» PROMPT
Rewrite the lines running from the line with "You are a GUI agent. The screenshot is 1024×1353." to the line with "Calendar (709, 241)", changing "pixel" to "point" and leaving everything else in them as it is.

# START OF DATA ENTRIES

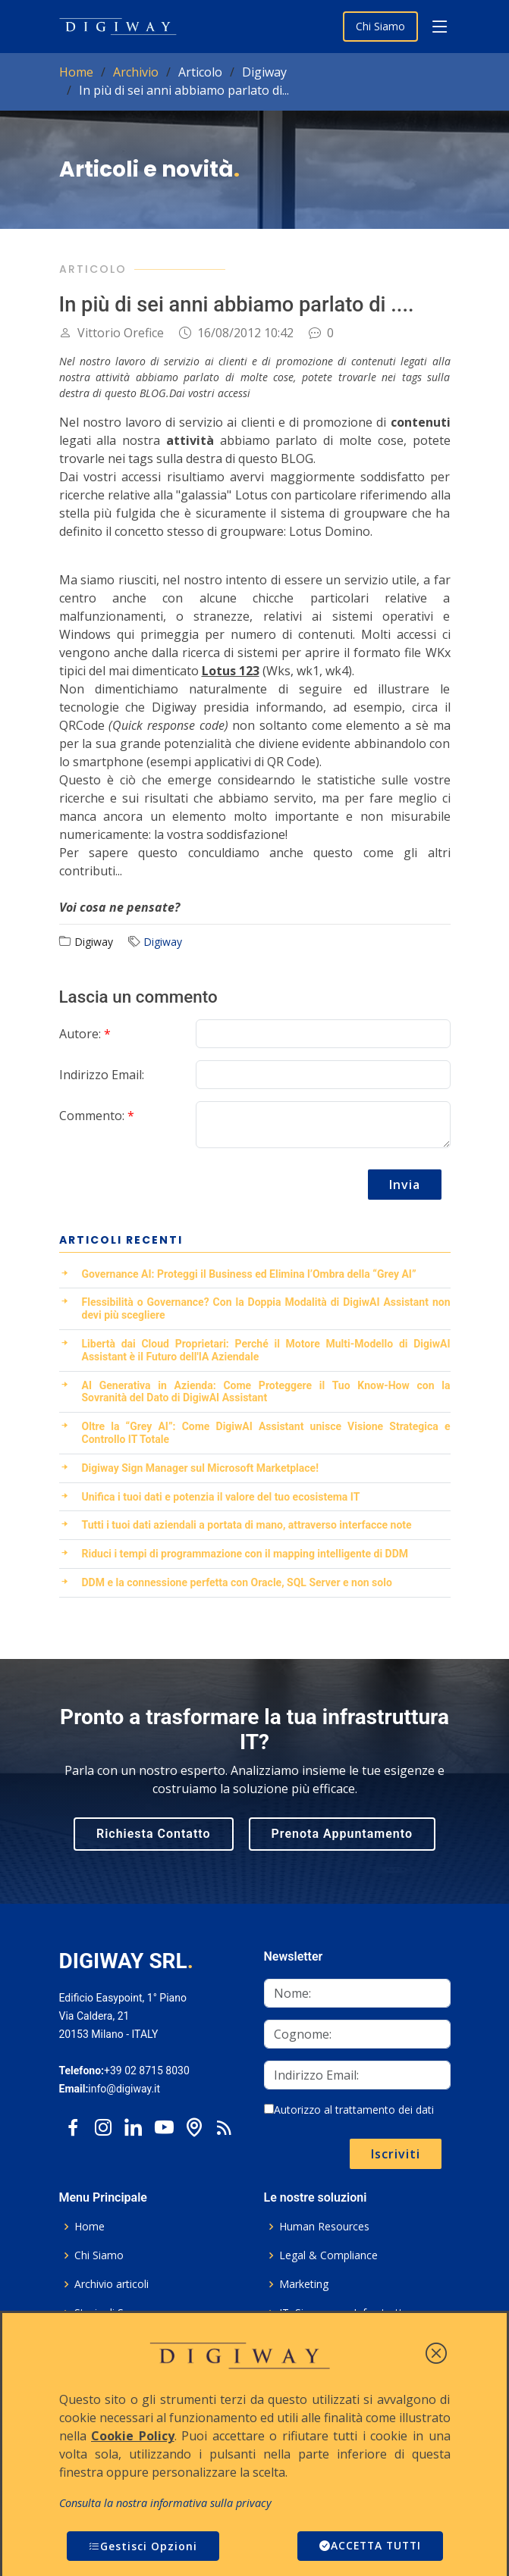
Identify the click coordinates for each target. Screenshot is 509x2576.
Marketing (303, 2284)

# END OF DATA ENTRIES
# START OF DATA ENTRIES

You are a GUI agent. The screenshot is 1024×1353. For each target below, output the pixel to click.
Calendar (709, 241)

# END OF DATA ENTRIES
# START OF DATA ENTRIES

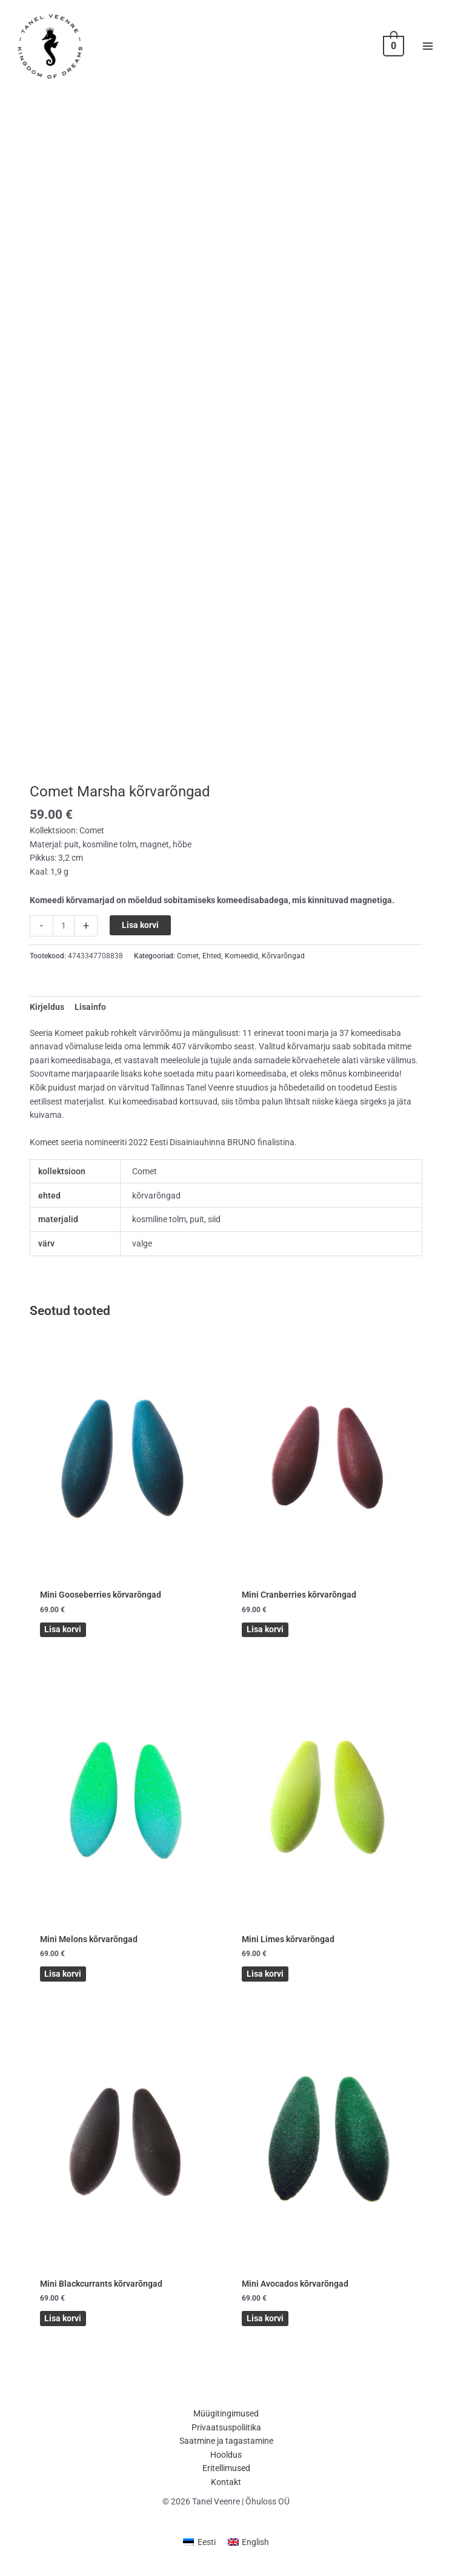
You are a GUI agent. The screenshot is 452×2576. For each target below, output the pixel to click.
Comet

# END OF DATA ENTRIES

» TASK SOLUTION
You are a GUI agent. The screenshot is 1024×1353. For each target below, output the point to click.
Calendar (709, 241)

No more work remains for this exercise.